Tuğrul Bey açık konuştu
Başbakan Yardımcısı Tuğrul Türkeş, çok açık konuştu. Böyle konuşmalara ihtiyacımız var. Saray'a hapsedilmiş konuşmalar, "Görülmüştür." mektubu gibi; zihnimizi daraltıyor.
Ak Partililer, idam cezasının geri getirilmesinin mümkün olmadığını bile bile "idam" cezasını konuşuyorlar. Çünkü, R.T. Erdoğan üstüne basa basa "İdam cezası gelmeli!" diyor. R. T. Erdoğan'ın, asıl idam etmek istediği "FETÖ Başı". Ama onun yaşı 80'e dayanmış. (Haziran 1938 doğumlu.) Zaten idam edilemez. (27 Mayıs 1960 darbecileri Celal Bayar'ı idam sehpasına çıkarmak istiyorlardı ama yaşı yüzünden tartışılmadı bile.)
Tuğrul Bey, sözünü eğip bükmeden "İdama karşıyım." dedi. İdam cezasının gelemeyeceğini bile bile "İdam!" diye haykırmak, "ikiyüzlülük" demeyelim de, "İslâmcı"nın "İslâmcı"ya yaptığına karşı duyulan sonsuz kinin tezahürü diyelim.
Ülkemiz dört bir taraftan kuşatılmışken, elimizde ateş topu tutarken, ekonomide alarm zili çalarken, birinin "nefsini" tatmin için "başkanlık" sistemine kilitlendik.

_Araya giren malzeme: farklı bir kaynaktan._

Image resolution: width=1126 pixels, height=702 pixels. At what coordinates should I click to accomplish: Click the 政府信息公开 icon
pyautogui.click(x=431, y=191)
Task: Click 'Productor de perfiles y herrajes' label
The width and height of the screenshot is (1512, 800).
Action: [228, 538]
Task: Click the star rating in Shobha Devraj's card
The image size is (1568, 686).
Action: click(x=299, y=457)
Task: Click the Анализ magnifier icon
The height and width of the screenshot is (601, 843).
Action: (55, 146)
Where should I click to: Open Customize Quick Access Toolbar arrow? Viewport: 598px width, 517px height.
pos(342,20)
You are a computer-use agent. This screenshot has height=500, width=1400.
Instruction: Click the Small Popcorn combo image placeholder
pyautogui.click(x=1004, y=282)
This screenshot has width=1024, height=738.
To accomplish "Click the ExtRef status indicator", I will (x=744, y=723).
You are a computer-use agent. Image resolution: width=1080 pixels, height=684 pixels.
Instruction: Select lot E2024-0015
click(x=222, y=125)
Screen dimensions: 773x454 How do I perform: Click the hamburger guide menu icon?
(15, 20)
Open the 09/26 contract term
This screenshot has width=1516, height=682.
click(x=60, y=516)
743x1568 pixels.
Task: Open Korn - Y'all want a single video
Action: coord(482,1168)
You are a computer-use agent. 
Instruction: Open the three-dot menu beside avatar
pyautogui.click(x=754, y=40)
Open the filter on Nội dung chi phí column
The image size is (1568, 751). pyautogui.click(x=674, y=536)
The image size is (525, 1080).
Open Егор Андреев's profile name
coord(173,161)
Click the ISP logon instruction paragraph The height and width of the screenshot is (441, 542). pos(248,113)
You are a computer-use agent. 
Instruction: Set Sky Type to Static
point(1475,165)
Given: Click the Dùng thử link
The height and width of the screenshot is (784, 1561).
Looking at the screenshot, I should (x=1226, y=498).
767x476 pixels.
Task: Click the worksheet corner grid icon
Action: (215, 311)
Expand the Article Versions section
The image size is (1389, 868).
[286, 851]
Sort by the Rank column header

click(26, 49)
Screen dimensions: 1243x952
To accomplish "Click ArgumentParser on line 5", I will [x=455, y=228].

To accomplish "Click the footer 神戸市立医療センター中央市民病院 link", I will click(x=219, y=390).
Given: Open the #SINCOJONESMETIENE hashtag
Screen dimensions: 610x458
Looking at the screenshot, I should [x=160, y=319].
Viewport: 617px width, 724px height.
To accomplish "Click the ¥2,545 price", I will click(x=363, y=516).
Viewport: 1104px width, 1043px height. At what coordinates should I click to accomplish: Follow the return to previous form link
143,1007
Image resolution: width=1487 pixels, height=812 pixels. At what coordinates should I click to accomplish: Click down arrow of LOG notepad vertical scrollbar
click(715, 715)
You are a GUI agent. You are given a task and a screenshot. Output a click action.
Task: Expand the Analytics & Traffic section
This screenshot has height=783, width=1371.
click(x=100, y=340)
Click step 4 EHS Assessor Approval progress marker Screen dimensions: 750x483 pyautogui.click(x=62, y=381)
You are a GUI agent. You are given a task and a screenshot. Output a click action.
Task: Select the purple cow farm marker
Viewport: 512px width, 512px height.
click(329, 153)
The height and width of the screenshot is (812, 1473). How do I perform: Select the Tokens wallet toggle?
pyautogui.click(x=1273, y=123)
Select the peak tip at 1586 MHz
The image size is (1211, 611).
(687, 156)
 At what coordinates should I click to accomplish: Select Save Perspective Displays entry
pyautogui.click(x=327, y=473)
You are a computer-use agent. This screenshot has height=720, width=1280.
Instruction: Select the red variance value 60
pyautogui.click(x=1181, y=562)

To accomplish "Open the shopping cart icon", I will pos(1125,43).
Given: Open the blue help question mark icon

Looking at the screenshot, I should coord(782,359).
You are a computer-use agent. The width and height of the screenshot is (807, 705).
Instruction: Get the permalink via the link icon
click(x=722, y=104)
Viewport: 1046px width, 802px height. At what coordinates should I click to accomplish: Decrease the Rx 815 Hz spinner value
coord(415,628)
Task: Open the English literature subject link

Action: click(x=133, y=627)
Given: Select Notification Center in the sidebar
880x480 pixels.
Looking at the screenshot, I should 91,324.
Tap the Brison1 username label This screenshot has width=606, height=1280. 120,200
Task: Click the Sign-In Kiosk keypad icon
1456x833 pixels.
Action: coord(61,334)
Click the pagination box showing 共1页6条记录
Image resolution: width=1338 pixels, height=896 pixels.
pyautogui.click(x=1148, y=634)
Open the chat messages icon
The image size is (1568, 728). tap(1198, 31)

Kilitlenmeye yol açan da Devlet Bey... Memleketin içine düştüğü/düşürüldüğü hâli -geldiği fikrî temel itibarıyla- en iyi müşahede edecek bir siyasetçi olan Devlet Bey, şu anda genel başkanlığının meşruiyeti tartışıldığı, tabanında büyük kaymaların söz konusu olduğu, Balgat'la kitleler arasına kalın duvar ördüğü bir zamanda, başkanlığı istemeyi "Hitler"e benzetecek kadar katı tavrı almışken (Daha bu yılın başındaki konuşmasını vermiştim.) "U dönüşü"nü nasıl izah edeceğiz?
Herkes "U dönüşü"nün altından bir şey aradı. "Yandaş" tabir edilenler, "Yukarı"dan aldıkları komutla "Bahçeli'nin basireti." dediler... Kuşkucu olanlar, "Bir bildiği var." dediler... Sözlerinin altında bir şey arayanlar "Tuzak kuruyor." dediler... Kimse Devlet Bey'in samimî olacağına inanmadı.
Tuğrul Bey'in, Devlet Bey'in tavrını izahı ise farklı. (Tartışmaya bakın siz... MHP'nin tavrı olarak değil, Devlet Bey'in tavrı olarak tartışılıyor. Çünkü, tek karar mercii Devlet Bey!)
Tuğrul Bey'e, önceki gün, Hürriyet'in muhabiri soruyor: "Bahçeli'nin bu çıkışının [Başkanlık] ardında Erdoğan için işleri kolaylaştırmanın ötesinde bir strateji var mı?"
Tuğrul Bey: "Sayın Bahçeli çok deneyimli ve kurt bir siyasetçidir. Şüphesiz ki bir stratejisi vardır. Bu stratejisindeki öncelik de kendi partisinin başarısı olmasıdır ve öyledir de." cevabını veriyor.
Tuğrul Bey'e, inişli çıkışlı hukukumuza dayanarak bir de ben sorayım: "MHP'nin kongresinin ipleri Ak Parti'nin elinde olmasaydı, Devlet Bey böyle durup dururken Başkanlığı gündeme getirir miydi?"
Herkes biliyor ki, iç muhalefet, gerekli imzayı fazla fazla topladı ve olağanüstü tüzük kongresi yapıldı. Bir dizi karar alındı. Devlet Bey'in pozisyonu tartışmalı hâle geldi. Şu anda, iktidardakiler isterse genel başkanlık kongresi de yapılır ve Devlet Bey makamından iner. Devlet Bey, Saray'ı heveslendirerek bu kongreyi yaptırmak istemiyor. Sebep bu kadar basit. Tuğrul Bey, elbette bunu biliyor. AKP'yi astığı astık göstermemek için nezaketinden söylemiyor.
Referandum, Tuğrul Bey'in dediği gibi çantada keklik değil. Devlet Bey istese bile, MHP milletvekillerinin "başkanlık" için oy vermesi kendilerini inkârdır. Ak Parti içindeki ByLock'çular da oy vermeyeceklerdir. Referandum muhataralıdır; % 49,9'la kaybedilirse bitiştir, deniyor ama, TBMM'de 330 bulunabilecek mi? Bu düşünülmeli.